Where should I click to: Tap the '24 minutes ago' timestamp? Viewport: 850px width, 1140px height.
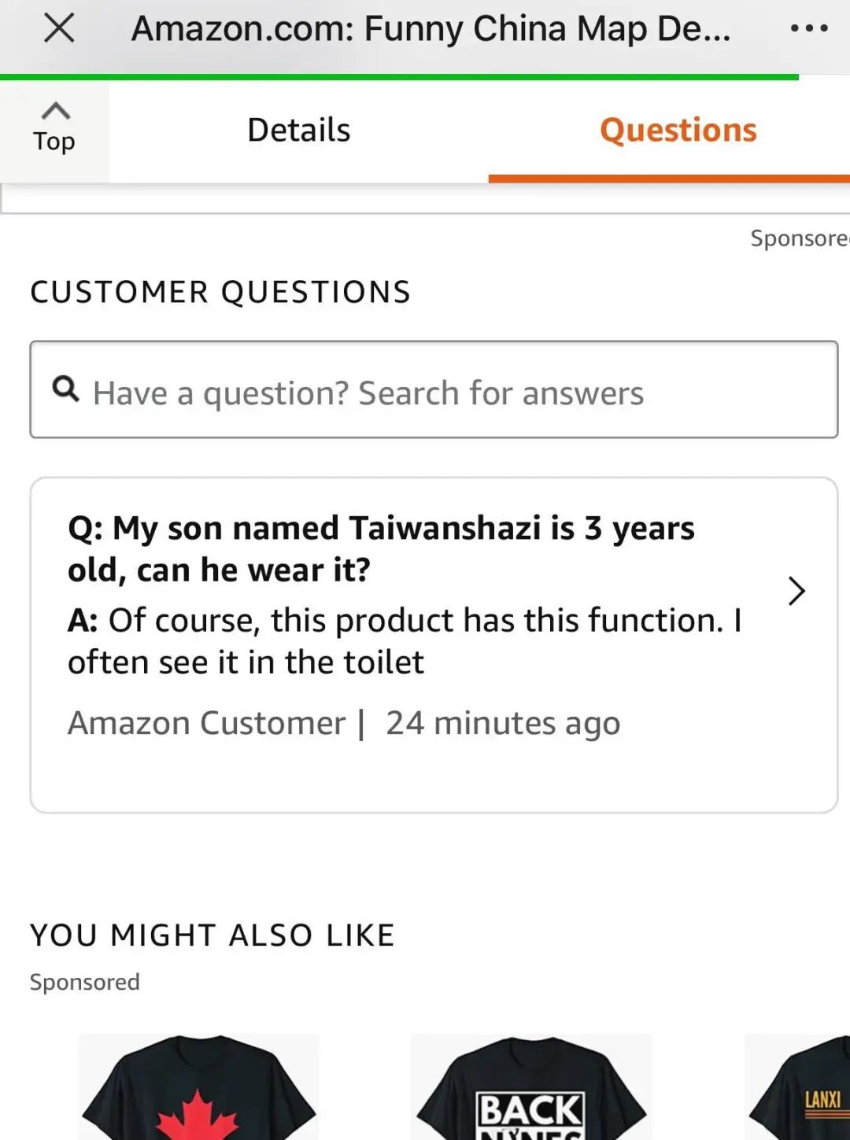pyautogui.click(x=503, y=723)
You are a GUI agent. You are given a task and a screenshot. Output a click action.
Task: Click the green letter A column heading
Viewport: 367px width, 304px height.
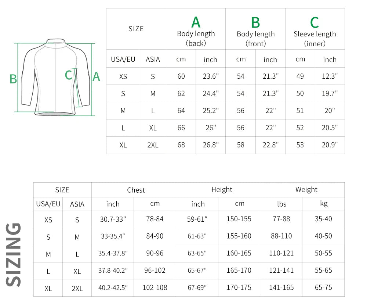pos(196,22)
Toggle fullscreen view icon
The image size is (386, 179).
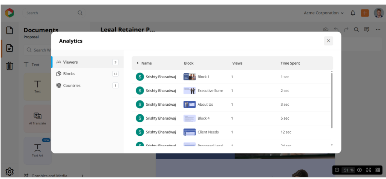click(369, 170)
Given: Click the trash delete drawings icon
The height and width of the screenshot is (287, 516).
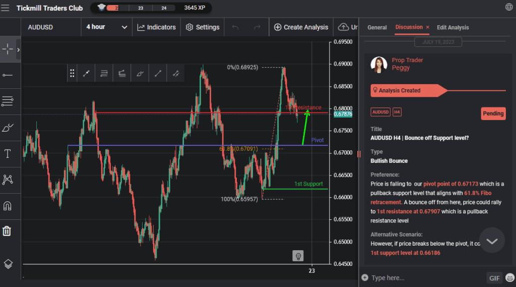Looking at the screenshot, I should click(7, 231).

========

[Exercise goal] Search the data above for the string "icon" and report each line that holds it.

[Answer box]
Toggle fullscreen view icon
Given: Click the trash delete drawings icon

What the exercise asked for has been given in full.